-- REQUIREMENT --
Each line that includes "class" must be copied from the records.

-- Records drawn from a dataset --
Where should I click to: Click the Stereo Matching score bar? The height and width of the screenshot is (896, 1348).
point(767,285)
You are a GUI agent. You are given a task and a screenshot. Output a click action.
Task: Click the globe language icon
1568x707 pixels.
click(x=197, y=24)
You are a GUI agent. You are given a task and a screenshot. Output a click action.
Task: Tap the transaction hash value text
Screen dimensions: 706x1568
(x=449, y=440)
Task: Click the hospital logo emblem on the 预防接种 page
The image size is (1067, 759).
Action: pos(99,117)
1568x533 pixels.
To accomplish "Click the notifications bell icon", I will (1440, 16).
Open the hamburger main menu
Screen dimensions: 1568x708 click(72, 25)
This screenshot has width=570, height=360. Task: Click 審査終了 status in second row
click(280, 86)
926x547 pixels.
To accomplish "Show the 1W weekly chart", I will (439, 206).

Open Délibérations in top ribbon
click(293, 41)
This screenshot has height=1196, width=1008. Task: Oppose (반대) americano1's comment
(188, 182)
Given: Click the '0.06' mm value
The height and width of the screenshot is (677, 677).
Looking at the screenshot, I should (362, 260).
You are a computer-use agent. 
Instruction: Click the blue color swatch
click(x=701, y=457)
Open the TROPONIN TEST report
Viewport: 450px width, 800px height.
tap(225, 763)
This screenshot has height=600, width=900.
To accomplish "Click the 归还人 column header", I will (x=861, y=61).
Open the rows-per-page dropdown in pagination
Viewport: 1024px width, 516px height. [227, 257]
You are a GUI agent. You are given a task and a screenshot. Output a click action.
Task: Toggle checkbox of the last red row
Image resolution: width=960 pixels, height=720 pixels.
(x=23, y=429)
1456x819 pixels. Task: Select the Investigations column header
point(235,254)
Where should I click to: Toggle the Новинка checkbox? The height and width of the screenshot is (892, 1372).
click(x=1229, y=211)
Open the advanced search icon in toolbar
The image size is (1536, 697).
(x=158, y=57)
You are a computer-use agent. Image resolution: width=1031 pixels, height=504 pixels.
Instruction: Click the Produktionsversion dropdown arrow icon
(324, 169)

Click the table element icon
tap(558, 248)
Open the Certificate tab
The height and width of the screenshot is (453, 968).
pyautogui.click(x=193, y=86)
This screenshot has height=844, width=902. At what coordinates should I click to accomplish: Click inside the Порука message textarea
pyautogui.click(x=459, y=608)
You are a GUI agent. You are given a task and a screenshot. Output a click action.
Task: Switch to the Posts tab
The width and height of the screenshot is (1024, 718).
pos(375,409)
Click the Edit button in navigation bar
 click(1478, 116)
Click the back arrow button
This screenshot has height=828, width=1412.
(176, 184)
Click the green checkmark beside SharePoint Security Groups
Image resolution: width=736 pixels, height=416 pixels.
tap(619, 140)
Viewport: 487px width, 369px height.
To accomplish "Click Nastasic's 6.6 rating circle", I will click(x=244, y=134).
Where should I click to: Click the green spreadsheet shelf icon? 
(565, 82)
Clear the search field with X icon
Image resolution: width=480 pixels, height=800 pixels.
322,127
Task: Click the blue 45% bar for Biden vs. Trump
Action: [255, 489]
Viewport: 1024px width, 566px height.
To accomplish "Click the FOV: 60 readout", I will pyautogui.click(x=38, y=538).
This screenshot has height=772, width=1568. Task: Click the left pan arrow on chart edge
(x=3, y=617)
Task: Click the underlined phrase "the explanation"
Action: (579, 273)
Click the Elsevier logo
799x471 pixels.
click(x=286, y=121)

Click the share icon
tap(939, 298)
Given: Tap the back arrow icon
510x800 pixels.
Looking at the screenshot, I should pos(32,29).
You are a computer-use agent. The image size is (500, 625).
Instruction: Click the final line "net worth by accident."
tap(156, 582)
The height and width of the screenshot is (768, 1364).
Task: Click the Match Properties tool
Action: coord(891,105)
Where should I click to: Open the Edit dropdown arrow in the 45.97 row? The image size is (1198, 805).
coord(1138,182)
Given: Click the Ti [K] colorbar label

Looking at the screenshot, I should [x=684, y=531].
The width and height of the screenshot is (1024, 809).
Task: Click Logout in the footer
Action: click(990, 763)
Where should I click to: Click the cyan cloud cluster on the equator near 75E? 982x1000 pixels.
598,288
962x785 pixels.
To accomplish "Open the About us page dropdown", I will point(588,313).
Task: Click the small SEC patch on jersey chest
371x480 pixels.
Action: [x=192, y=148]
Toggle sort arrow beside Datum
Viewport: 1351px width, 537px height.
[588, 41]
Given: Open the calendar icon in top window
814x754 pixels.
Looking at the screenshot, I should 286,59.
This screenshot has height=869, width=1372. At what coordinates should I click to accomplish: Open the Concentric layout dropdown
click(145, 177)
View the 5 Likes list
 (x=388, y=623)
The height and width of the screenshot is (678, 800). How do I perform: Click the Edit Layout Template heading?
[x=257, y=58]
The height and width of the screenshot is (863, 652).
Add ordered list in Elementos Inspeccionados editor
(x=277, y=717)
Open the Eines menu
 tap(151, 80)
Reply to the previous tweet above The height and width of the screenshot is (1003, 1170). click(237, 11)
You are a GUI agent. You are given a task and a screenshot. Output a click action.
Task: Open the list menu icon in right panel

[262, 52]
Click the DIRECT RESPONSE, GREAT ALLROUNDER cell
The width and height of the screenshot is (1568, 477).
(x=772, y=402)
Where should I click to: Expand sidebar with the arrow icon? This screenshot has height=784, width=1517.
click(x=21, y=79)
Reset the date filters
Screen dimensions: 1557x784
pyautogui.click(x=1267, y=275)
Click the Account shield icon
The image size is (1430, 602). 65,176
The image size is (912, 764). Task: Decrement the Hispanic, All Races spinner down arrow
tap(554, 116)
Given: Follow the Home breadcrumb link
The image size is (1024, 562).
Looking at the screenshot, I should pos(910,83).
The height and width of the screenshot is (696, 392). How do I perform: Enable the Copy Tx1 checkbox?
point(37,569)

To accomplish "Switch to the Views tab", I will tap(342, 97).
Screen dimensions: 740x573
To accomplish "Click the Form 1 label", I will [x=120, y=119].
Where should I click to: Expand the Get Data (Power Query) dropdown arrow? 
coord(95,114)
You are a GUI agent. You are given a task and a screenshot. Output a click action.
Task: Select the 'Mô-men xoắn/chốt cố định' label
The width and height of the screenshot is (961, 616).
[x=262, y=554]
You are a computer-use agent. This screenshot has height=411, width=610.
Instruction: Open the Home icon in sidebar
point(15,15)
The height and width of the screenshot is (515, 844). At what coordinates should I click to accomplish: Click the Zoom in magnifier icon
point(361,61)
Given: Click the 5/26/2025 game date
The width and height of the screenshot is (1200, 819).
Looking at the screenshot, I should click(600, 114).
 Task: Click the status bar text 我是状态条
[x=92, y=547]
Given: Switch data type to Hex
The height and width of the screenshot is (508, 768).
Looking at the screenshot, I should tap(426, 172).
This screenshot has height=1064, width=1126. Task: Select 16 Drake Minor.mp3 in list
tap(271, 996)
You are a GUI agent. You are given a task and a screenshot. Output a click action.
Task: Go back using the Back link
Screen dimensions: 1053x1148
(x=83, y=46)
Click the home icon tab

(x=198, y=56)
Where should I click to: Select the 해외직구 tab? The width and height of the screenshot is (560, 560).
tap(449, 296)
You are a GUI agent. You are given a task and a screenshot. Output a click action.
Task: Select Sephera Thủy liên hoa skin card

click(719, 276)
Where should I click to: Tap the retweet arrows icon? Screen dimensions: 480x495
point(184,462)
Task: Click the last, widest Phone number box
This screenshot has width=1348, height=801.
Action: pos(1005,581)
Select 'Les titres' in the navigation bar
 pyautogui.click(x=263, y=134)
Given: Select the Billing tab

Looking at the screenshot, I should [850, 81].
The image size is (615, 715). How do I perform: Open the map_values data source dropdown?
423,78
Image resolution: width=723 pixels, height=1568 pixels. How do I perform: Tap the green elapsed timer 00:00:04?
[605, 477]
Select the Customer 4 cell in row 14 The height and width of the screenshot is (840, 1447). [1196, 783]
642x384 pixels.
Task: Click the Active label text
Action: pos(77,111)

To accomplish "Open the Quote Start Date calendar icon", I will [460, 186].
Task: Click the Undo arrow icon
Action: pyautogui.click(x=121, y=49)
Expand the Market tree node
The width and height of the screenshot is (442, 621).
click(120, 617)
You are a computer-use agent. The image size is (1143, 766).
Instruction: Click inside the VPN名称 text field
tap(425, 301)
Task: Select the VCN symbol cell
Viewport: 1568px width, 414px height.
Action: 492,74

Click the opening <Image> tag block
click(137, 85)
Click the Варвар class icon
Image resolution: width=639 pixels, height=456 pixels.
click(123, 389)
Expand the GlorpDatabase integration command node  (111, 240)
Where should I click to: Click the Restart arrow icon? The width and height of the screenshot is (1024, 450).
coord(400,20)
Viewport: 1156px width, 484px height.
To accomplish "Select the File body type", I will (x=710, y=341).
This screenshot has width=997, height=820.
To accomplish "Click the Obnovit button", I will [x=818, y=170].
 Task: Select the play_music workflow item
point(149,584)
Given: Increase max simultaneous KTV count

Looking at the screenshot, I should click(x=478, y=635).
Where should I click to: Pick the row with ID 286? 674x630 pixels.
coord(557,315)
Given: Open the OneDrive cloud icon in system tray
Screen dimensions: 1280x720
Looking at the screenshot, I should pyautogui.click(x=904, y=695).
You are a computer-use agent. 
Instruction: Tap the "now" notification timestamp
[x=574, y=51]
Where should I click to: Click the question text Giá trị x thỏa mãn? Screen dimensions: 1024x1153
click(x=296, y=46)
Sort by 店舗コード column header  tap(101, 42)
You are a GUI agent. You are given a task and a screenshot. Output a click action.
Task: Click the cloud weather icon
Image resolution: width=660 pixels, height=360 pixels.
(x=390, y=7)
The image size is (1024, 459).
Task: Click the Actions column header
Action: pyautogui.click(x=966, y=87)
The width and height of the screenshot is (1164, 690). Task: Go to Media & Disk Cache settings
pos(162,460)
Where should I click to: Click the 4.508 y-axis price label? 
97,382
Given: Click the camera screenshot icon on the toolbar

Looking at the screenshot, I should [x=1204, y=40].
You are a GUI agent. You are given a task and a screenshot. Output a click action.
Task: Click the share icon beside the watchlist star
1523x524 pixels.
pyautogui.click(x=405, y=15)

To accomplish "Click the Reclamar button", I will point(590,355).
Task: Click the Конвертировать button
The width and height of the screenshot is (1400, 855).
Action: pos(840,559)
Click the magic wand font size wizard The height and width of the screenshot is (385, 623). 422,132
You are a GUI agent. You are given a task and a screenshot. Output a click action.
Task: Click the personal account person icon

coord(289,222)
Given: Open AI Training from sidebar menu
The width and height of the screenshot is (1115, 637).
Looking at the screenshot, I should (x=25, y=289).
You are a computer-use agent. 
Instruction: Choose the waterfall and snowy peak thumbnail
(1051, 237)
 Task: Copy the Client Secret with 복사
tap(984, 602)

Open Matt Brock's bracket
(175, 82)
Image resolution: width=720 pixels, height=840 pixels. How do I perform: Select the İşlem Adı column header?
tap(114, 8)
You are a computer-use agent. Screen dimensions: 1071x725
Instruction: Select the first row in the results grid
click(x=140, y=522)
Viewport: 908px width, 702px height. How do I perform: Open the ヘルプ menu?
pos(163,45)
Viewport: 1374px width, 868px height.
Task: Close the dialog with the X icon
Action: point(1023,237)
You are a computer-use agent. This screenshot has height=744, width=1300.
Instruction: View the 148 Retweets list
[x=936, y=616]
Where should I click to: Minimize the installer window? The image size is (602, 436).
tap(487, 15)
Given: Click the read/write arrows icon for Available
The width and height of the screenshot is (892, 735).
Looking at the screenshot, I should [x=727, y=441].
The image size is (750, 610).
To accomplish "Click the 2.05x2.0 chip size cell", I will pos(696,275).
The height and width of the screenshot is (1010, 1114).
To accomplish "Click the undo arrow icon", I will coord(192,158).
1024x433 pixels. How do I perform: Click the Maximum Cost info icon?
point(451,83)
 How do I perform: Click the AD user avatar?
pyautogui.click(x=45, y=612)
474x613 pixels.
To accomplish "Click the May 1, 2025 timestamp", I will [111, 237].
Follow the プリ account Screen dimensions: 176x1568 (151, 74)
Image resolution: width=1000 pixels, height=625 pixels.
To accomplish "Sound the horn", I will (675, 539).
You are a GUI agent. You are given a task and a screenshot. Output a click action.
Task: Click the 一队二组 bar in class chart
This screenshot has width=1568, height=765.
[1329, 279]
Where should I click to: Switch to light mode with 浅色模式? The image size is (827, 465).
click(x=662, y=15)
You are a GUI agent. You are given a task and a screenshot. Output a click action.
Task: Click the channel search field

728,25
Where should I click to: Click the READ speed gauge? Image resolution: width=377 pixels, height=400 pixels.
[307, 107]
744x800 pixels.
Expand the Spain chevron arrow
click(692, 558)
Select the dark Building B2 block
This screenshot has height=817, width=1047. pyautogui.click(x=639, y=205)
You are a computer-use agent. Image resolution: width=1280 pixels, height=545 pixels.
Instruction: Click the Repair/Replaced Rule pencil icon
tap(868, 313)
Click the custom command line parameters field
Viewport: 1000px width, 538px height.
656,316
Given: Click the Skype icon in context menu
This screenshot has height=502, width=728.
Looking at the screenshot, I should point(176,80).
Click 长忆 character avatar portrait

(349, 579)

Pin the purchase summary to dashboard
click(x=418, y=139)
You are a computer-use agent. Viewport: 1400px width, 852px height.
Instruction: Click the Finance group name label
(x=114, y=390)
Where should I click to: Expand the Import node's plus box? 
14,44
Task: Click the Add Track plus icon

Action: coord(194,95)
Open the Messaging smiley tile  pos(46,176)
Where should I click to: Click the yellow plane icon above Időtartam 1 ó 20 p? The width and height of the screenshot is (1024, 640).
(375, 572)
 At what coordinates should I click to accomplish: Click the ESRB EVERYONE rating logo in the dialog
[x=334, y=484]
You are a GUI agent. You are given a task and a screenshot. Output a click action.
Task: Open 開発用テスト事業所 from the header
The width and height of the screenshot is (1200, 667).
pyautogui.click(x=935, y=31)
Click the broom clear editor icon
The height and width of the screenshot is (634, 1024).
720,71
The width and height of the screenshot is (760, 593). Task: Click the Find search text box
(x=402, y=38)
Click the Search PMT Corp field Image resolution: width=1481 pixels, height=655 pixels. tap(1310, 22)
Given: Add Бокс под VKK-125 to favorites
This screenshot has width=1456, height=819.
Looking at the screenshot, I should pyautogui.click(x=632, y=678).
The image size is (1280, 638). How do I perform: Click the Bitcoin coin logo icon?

-- WRITTEN ANSWER --
Click the Варвар class icon
Task: Click the 一队二组 bar in class chart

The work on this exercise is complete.